Defendant additionally claims that the jury could have convicted him of felonious assault
because Mr. Grimes testified that defendant never orally "threatened to do any harm to him, did
not hurt him or did not order him to exit the vehicle," and because "[a]ll parties agree that
Defendant did not take [or] receive anything from Mr. Grimes." It is my conclusion after
reviewing the record that because there was contradictory evidence regarding the issue of intent,
the trial court erred in refusing the requested instruction on felonious assault.
However, as a result of instructional error, this Court is required to engage in a harmless
error analysis. "[H]armless error analysis is applicable to instructional errors involving
necessarily included lesser offenses . . . ." Cornell, 466 Mich at 361. Preserved nonconstitutional
error in failing to give a lesser offense instruction in a criminal case does not warrant reversal
unless it is more probable than not that it undermined the reliability of the verdict. Id. at 363364. Additionally, the reliability of the verdict would be undermined only if "there is substantial
evidence to support the requested instruction . . . ." Id. at 365. To have convicted defendant of
assault with intent to rob while armed, the jury must have believed Mr. Grimes's testimony that
defendant demanded money while armed because the prosecution offered no other evidence to
prove the element of an intent to rob. In order to convict defendant of felonious assault, the jury
would have needed to believe defendant's statement that he never demanded money, while not
believing defendant's statement that he never drew his pistol. It would be irrational for the jury
to arbitrarily credit only the former portion of defendant's statement in such a manner.
Mr. Grimes's testimony that defendant did not orally threaten to harm him cannot be
considered substantial evidence that defendant lacked an intent to rob him in light of Mr.
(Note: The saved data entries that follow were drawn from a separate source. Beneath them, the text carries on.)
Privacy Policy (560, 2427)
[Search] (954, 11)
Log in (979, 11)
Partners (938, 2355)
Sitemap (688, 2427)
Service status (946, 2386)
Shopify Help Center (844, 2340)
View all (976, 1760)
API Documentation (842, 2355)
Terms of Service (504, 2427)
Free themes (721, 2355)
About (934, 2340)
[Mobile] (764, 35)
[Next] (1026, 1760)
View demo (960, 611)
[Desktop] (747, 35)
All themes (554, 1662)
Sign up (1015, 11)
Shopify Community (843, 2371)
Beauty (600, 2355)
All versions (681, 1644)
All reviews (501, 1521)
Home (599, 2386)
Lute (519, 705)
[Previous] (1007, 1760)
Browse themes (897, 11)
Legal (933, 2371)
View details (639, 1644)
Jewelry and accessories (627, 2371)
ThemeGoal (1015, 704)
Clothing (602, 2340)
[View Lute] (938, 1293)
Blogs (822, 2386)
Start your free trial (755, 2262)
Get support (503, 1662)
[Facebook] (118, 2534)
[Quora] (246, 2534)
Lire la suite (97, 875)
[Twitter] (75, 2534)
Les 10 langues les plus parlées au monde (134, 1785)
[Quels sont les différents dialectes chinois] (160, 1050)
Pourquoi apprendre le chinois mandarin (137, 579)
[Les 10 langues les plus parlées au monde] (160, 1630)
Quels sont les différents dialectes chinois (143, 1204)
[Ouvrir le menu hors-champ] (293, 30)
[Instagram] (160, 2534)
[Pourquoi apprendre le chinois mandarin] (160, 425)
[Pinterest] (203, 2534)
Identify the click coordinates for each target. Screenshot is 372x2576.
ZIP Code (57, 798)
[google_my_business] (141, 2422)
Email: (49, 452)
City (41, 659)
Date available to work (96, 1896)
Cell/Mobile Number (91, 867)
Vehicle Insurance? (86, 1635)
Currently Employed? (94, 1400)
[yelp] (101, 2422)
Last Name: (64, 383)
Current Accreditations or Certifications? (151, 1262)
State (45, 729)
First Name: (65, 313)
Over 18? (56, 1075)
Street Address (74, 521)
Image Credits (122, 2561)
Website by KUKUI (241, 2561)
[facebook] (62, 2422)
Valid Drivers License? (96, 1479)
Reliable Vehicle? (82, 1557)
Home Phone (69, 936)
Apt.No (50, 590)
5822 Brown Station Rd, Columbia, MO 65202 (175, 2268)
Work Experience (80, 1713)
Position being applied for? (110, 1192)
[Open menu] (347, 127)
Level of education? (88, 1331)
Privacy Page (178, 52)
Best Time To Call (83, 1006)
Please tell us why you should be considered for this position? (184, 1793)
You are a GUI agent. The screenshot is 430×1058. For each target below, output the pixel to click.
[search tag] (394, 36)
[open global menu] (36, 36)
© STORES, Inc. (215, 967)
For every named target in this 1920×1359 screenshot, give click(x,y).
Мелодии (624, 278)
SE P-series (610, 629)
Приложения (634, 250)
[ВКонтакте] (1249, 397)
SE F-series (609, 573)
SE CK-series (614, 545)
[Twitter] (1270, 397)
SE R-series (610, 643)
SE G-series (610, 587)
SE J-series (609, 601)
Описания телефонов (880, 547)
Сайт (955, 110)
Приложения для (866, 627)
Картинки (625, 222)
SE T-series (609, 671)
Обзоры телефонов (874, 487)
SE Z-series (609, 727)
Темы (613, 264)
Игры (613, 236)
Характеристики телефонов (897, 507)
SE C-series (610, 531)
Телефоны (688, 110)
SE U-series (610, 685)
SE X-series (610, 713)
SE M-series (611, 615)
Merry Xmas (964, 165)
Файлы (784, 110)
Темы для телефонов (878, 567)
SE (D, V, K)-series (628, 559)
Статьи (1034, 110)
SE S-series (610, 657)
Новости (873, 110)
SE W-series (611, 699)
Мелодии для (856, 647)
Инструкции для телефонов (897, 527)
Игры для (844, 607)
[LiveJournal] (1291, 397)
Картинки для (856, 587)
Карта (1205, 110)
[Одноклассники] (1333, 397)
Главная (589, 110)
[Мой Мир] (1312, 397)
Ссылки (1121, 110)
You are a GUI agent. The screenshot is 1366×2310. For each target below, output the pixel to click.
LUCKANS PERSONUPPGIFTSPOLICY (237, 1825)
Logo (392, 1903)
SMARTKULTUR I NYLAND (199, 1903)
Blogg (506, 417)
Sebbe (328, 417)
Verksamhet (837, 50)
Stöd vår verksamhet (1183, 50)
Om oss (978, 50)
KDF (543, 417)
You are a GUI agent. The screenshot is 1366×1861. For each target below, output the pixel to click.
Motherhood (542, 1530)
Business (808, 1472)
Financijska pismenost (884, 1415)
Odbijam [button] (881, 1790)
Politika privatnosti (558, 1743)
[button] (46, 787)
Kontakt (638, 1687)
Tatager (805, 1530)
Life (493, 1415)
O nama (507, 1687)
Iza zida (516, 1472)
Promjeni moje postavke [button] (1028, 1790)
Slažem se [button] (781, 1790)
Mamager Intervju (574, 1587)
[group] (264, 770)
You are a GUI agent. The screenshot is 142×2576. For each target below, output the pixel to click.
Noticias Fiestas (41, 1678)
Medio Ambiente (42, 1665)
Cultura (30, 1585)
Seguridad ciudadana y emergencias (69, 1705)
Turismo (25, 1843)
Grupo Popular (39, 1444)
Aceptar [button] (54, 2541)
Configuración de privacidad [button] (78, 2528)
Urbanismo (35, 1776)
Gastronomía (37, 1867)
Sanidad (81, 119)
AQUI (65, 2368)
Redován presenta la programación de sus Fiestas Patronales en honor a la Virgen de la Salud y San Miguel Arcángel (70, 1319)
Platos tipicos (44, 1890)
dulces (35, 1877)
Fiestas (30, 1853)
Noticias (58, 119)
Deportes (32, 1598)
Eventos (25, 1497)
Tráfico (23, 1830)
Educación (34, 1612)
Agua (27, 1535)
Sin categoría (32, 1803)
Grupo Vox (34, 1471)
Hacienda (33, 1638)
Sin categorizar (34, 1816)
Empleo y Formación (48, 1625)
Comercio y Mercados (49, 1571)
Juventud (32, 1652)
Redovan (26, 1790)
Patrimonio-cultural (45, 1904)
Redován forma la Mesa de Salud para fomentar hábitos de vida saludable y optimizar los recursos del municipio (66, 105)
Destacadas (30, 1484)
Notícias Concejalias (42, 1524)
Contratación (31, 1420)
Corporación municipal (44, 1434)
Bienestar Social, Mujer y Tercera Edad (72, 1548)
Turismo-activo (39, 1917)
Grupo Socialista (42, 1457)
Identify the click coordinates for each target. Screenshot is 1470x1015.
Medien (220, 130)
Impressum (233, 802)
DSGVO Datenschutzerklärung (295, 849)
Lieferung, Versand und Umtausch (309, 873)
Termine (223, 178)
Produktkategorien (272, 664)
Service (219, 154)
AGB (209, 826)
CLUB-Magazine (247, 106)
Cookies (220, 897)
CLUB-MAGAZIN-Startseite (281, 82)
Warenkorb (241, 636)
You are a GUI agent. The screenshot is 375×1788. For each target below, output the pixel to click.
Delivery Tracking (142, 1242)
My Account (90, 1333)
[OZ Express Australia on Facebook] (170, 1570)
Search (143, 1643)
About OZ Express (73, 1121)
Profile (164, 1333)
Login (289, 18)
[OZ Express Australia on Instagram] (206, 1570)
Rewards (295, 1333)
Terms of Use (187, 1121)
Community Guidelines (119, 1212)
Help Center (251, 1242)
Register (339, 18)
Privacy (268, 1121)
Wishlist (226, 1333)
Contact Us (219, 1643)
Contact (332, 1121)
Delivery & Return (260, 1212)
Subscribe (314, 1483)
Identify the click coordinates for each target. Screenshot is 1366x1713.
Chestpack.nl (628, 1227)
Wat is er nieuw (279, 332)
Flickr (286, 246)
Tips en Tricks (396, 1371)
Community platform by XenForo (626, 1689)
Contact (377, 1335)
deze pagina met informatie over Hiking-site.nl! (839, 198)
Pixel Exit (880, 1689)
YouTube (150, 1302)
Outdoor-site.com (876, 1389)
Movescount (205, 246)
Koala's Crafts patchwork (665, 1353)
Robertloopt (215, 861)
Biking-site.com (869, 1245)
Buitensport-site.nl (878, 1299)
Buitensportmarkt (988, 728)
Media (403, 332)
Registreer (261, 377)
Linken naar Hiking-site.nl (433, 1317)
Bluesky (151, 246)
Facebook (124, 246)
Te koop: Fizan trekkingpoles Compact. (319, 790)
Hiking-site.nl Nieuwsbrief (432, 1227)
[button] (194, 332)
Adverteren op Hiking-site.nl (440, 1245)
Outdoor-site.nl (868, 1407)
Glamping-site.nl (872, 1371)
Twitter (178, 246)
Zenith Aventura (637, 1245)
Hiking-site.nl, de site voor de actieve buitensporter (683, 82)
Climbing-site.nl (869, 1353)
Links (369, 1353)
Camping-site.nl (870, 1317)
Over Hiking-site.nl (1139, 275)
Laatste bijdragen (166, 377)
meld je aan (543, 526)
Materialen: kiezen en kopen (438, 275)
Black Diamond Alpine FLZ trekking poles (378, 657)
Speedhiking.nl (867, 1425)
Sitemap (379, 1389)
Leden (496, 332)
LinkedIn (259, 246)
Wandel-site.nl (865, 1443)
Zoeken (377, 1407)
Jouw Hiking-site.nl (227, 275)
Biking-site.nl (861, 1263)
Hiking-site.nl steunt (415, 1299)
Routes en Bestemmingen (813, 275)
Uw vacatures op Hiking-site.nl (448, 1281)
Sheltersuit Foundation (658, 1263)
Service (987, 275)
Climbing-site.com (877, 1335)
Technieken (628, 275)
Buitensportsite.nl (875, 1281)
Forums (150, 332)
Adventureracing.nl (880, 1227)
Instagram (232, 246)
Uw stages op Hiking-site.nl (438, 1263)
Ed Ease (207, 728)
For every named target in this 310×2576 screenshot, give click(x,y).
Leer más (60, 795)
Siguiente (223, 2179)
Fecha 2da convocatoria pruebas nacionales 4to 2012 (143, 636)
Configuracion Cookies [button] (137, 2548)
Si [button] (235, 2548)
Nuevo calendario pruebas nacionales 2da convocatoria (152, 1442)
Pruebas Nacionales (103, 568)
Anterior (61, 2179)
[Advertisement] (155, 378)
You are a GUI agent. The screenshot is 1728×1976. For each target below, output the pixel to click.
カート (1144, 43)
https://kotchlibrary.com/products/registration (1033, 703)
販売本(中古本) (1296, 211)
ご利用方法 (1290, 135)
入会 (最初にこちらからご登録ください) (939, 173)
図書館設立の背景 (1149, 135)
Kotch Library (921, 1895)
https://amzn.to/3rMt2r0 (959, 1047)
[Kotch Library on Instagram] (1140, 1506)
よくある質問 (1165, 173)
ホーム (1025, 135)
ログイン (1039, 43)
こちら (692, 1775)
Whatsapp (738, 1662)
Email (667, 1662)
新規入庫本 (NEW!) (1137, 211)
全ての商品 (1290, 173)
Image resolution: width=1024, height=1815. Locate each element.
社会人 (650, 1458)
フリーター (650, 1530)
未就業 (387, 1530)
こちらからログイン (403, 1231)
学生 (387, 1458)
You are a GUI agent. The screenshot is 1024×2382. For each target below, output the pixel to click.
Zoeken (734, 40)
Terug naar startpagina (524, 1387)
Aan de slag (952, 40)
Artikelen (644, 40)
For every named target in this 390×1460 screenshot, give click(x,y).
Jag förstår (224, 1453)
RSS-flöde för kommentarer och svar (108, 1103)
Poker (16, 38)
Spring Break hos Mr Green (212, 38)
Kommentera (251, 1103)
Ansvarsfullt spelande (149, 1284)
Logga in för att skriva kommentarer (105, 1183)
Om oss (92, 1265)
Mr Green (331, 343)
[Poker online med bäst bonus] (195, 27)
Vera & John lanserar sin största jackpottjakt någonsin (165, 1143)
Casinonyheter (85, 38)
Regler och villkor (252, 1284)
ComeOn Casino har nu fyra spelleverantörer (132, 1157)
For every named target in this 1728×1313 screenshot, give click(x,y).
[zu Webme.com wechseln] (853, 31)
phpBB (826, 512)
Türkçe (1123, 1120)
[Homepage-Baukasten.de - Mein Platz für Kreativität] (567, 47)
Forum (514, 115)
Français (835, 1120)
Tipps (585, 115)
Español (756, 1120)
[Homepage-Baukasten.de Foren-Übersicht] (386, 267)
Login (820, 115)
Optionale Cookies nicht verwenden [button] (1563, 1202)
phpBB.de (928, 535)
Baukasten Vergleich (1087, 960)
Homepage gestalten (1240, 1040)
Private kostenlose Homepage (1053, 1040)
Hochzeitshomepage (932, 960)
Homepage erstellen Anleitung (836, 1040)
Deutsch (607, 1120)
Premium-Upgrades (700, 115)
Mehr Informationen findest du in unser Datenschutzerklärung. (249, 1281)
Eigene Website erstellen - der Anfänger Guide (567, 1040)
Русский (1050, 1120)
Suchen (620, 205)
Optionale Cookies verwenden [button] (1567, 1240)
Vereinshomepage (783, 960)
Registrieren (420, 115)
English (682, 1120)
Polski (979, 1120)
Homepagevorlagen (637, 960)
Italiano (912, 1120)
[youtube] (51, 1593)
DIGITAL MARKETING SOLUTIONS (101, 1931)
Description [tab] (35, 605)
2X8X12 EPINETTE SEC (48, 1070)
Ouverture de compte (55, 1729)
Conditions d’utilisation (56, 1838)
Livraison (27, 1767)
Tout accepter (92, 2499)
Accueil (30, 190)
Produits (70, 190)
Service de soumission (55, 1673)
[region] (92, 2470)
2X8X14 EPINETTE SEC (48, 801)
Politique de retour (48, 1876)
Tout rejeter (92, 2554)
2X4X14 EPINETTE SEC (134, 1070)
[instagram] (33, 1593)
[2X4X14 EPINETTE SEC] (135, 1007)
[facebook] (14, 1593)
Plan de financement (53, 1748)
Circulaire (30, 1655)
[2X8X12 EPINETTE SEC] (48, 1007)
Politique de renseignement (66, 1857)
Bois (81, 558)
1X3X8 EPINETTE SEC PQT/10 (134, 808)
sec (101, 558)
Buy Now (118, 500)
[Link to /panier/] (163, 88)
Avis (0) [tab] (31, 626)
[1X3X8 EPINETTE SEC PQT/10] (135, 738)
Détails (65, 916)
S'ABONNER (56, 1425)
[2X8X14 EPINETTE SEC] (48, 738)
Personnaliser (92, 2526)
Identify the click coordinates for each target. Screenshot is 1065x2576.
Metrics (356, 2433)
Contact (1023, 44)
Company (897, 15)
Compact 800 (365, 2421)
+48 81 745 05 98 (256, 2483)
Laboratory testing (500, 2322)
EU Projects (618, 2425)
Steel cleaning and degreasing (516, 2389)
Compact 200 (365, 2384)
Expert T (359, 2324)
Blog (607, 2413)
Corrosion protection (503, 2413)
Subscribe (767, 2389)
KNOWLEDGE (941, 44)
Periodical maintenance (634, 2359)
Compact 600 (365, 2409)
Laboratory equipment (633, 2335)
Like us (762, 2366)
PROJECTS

Grimes'
testimony that defendant put a gun to his ribs and demanded money. Furthermore, defendant's
self-serving statements to the police that he never pointed a gun at Mr. Grimes, threatened him,
or asked for money, do not support a finding of felonious assault because the statements do not
indicate that defendant assaulted Mr. Grimes without an intent to rob, but, instead, would support
the claim that no assault ever occurred.